Yeah, I liked how you said it earlier. It's not can he's not condemning in in all of his justice and truth, he's redeeming.

SPEAKER_00:

Yeah.

SPEAKER_01:

And and to remember that he is the covenant-keeping God. We've talked about that in the series, that he his goal was not not to condemn, it was always to redeem and restore. And I think if we can hang on to that, maybe take that on as a goal, we don't have the power to redeem other people. We have the power to restore other people. No, we don't have the power to redeem them through salvation, but we have the power to restore other people, to repair things, to to bring things back into wholeness that have been fractured on this earth. We're called to be agents of reconciliation and change um through God's power. And so we can offer there's a couple of contrasts here that that we can offer because of Christ in us. And that is, we can offer holiness without a harsh tone. We can offer justice without cruelty.

SPEAKER_00:

That's a big one.

SPEAKER_01:

I think we can offer love without an over-indulgence, we can offer mercy without weakness. Mercy is not weak. And we can offer power to others, and we can offer a godly sense of power without a sense of pride and arrogance. And and here's another one besides that justice without cruelty, I think we can also offer truth without coldness. He wasn't cold. Jesus was not cold when he offered truth, he was compassionate. And we can also offer grace without compromise and not just use that phrase, but truly recognize I'm offering you grace and truth. And and and it's it's hard to do those things and live those ways, but but again, if the goal is to be an agent of change, an agent of reconciliation that that that Christ has given me during this time that I have in this life that He has redeemed of my own, and that I can live in a world and offer that that sense of Jesus, that's powerful. Um, because we are called to mirror his grace and truth in the world around us. And and I think the grace will offer them the opportunity or the room to grow and change. The truth will actually point them toward the way, toward toward him. He is the way that leads to life. And and so I think it's a beautiful, like you said, they're not in conflict with one another. They actually work beautifully together and they were designed to work beautifully together. We have to stay connected to Christ in order to work them together.
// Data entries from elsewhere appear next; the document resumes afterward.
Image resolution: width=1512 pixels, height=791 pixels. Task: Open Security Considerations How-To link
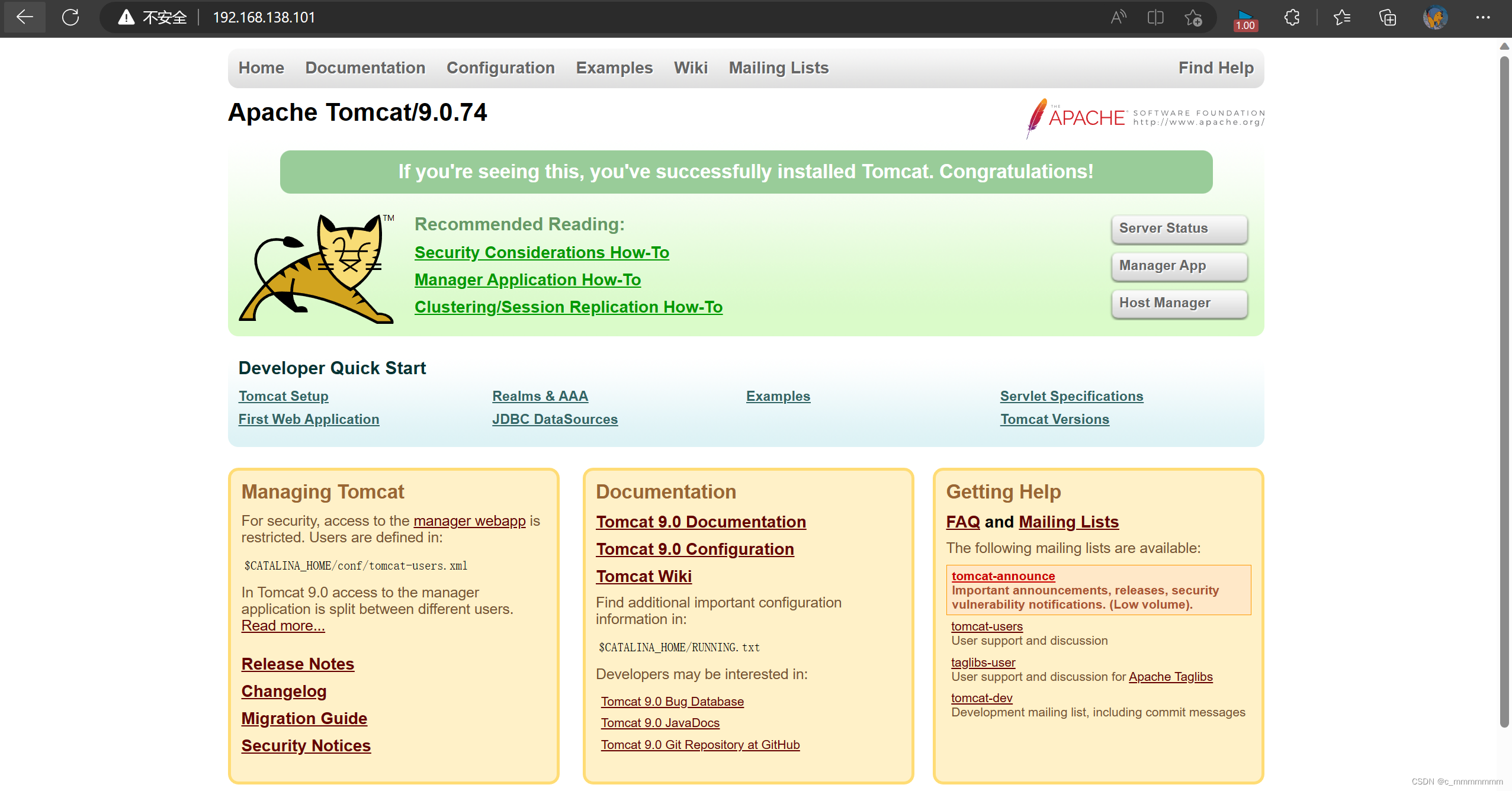[x=541, y=253]
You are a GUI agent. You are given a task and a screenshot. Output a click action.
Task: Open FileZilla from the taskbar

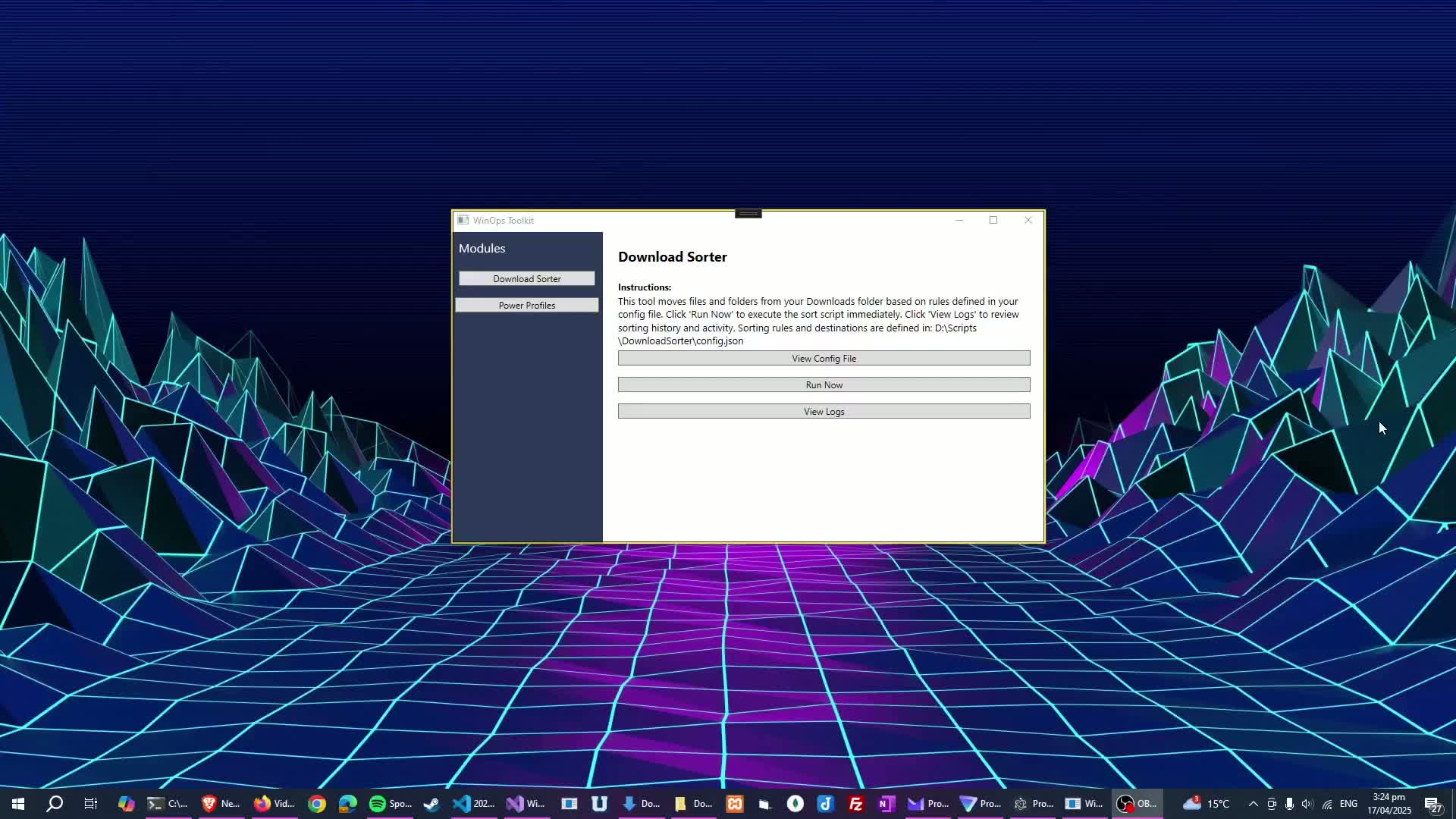pyautogui.click(x=855, y=803)
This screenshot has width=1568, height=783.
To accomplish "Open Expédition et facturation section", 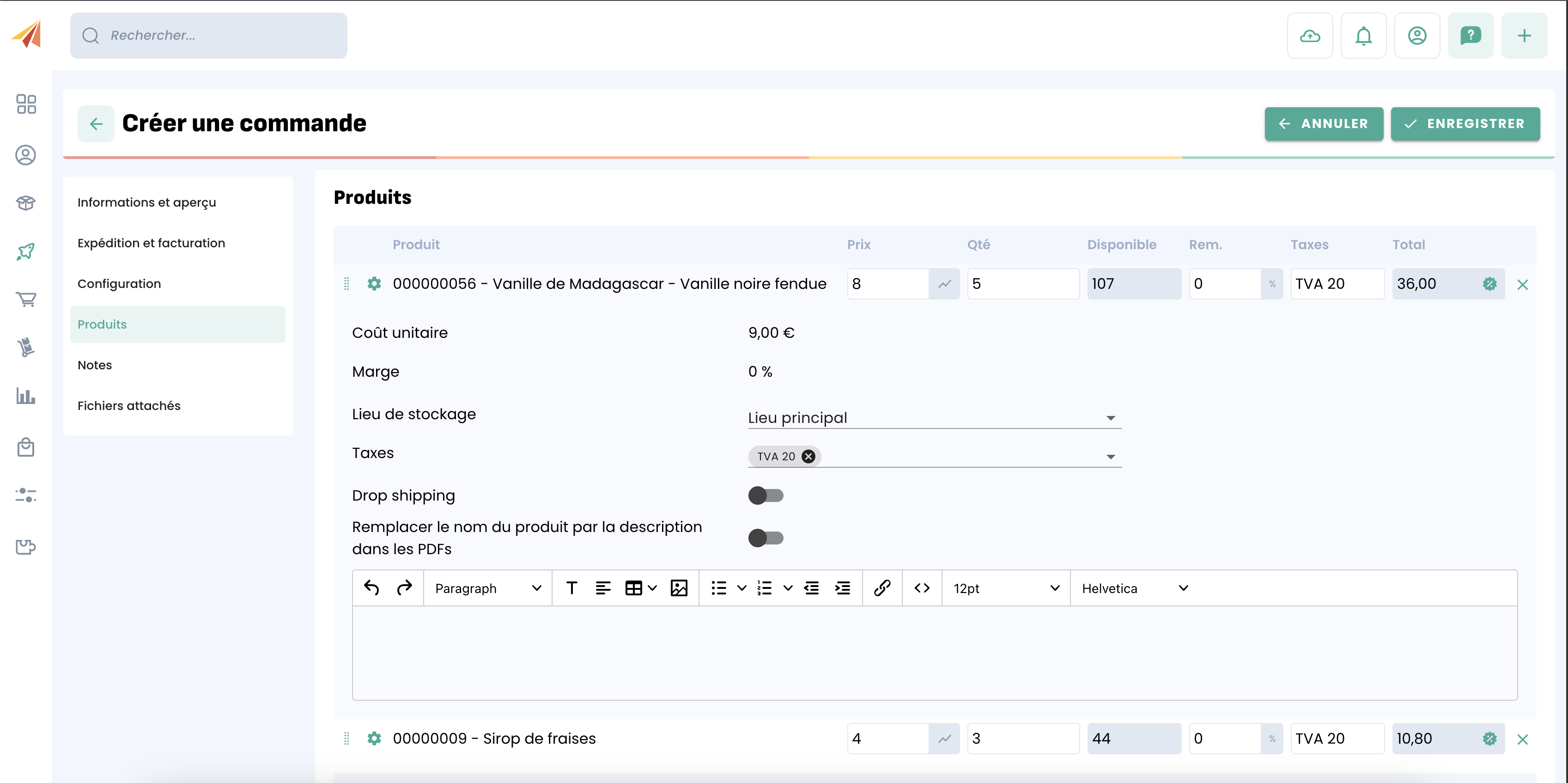I will pyautogui.click(x=151, y=243).
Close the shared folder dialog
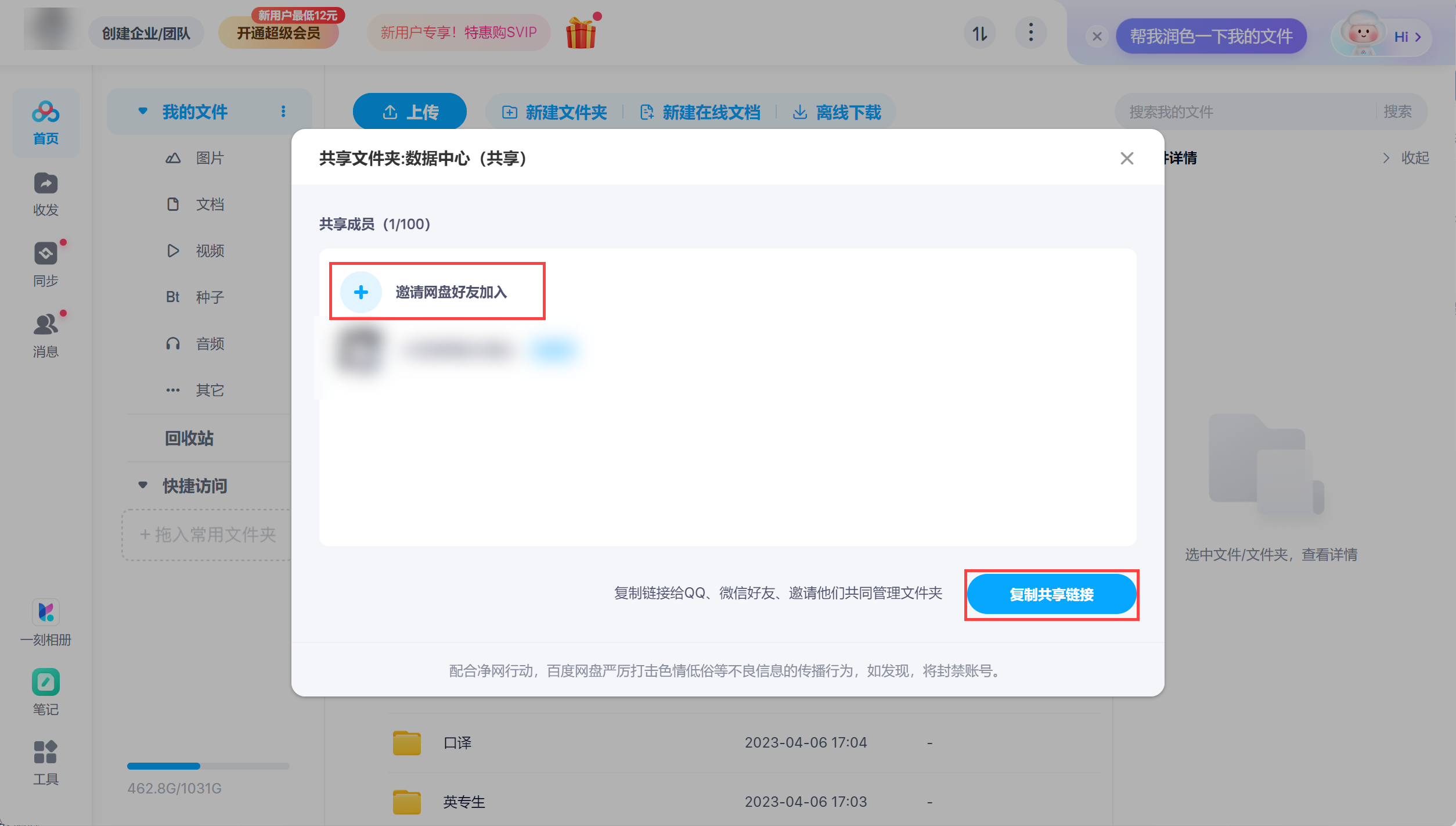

We have to be connected to his spirit to really know what it looks like.

unknown:

Yeah.

SPEAKER_00:

So I think that would be our prayer for all of us is that we would lean more into him. I think as we enjoy his presence, going back to the podcast we did last week, it the more we behold him, the more we bask in who he is, the more we fill ourselves up with him, the easier it is to live this. It will never be easy, but it is easier if I am filled with all of who God is and I'm reflecting on all that God has done for me, it is easier for me to administer true justice, show mercy and compassion to one another. And our world is craving this. I'm craving this. As if I'm looking at things on social media or I'm hearing news stories, the one I'm drawn to are the ones where there's just some good news, where that random act of kindness gets celebrated. Those are the stories I long for. I could just feel everything within me just wanting to hear some good news because times are hard. It is, it is, it is not an easy time that we are living in on the big scale and also in some of our own personal stories. And so we all are hungering to taste and see that the Lord is good. And so we get to be a part of that. We get to be the mirror of Jesus' justice and his grace intertwined with one another. And I'll never do it like Jesus. I won't be able to have that profound of a conversation with a woman sitting at a well and know exactly what to say in that moment because I'm not him. But how can I be a part of showing that God's justice flows from his mercy to the world around me?

SPEAKER_01:

As you seek to live this out, here's a final closing thought for you. In Psalm 85, 10, the psalmist says, Steadfast love and faithfulness meet. Righteousness and peace kiss each other. So that righteousness, that truth, that justice side of things and peace, or the love, the mercy, the grace side of things, they kiss each other. It's the idea that that his holiness is actually what makes his love meaningful. It's his justice that makes his mercy powerful. It's his truth that makes his grace trustworthy. His glory makes his goodness visible. His faithfulness binds all these things together forever. He's not grace or truth, he's grace and truth. And so if you can go and you can be holy as he is holy, you can be just as he is just, you can live out truth as he is truth, you can reflect his glory as you see it, then your love to others will also be meaningful. Your mercy that you offer to others will also be powerful. The grace that you extend to others will be trustworthy. And the goodness that you offer others because of God's goodness and God's righteousness and seeing his glory is. And being faithful to all of that will be what's powerful because that is us reflecting to a very broken world, including ourselves, who God is, all of who God is. So we bless you this week as you seek to behold him and see him and his grace and truth and his justice and mercy, and as you seek to live that out in our broken world. I want to thank you for listening to the Father's Business Podcast.